The structure of waves during Geostrophic Adjustment on the mid-latitude β-plane

The theory of the transition from an unbalanced initial state to a geostrophically balanced state, referred to as geostrophic adjustment, is a fundamental theory in geophysical fluid dynamics. The theory originated in the 1930s on the f-plane and since then the theory was barely advanced to the β-plane. The present study partially fills the gap by extending the geostrophic adjustment theory to the β-plane in the case of resting fluid with a step-like initial height distribution η₀. In the presentation, we focus on the one-dimensional adjustment theory in a zonally-invariant, finite, meridional domain of width L where η₀ = η₀(y).
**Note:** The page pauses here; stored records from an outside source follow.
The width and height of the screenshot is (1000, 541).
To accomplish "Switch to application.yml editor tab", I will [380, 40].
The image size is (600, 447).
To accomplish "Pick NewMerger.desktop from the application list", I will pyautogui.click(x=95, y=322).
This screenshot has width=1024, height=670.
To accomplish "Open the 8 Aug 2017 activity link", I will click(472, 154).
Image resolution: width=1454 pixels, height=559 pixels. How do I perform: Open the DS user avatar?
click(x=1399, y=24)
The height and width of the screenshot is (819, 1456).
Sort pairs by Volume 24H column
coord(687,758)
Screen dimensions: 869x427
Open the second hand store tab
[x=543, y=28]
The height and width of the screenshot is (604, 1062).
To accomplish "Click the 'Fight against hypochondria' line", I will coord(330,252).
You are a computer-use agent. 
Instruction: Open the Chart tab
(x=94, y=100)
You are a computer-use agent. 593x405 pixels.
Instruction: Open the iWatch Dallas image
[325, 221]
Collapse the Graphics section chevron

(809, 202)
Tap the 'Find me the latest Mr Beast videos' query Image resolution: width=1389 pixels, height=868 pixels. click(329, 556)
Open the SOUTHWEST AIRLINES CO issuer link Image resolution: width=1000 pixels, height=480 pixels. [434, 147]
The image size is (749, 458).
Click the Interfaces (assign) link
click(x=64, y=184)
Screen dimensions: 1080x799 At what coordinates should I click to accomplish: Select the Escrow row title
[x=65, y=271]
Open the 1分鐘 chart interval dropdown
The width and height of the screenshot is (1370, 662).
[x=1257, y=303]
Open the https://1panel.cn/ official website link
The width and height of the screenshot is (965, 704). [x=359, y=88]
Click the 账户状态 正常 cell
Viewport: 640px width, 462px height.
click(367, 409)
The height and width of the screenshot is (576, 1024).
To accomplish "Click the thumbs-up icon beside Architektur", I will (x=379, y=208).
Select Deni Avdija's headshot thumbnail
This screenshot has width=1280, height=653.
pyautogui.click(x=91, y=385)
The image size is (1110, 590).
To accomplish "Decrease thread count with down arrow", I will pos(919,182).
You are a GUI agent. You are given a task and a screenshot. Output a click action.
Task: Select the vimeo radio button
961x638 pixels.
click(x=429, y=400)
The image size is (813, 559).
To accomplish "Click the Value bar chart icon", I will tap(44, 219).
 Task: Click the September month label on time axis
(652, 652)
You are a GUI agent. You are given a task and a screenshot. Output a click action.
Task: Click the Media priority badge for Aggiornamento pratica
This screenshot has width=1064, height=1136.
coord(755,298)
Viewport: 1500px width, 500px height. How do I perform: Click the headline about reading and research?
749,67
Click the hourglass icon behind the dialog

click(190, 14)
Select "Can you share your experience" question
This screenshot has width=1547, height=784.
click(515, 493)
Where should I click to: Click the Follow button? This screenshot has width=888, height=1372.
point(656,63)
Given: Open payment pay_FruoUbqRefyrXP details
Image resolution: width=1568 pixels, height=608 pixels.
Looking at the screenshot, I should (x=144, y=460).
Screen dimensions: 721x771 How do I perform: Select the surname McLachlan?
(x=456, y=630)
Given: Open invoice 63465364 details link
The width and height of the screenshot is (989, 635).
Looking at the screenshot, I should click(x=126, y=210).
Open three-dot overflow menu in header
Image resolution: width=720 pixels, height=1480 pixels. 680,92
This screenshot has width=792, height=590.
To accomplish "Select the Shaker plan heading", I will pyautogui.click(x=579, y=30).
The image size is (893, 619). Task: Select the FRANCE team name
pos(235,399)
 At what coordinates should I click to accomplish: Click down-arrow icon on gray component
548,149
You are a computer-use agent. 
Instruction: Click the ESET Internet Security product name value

By solving the linearized rotating shallow water equations numerically, the effect of β on the adjustment process is examined primarily from the wave perspective while the spatial structure of the geostrophic steady-state will be addressed only briefly. The gradient of η₀(y) is aligned perpendicular to the domain walls in our zonally-invariant set-up which implies that the geostrophic state only represents the time-averaged solution over many wave periods rather than a steady-state that is reached by the system at long times. We found that: (i) the effect of β on the geostrophic state is significant only for b = cot(φ₀)R_d/R ≥ 0.5 (where R_d is the radius of deformation, R is Earth's radius and φ₀ is the central latitude of the domain). (ii) In wide domains the effect of β on the waves is significant even for small b (e.g. b=0.005). EOF analysis demonstrates that for b=0.005 and in narrow domains (e.g. L = 4R_d) harmonic wave theory provides an accurate approximation for the waves, while in wide domains (e.g. L = 60R_d) accurate approximations are provided by the trapped wave theory. Preliminary results derived in the two-dimensional case, where η₀ = η₀(x) is symmetric, imply that the results outlined in item (ii) above hold in this case too.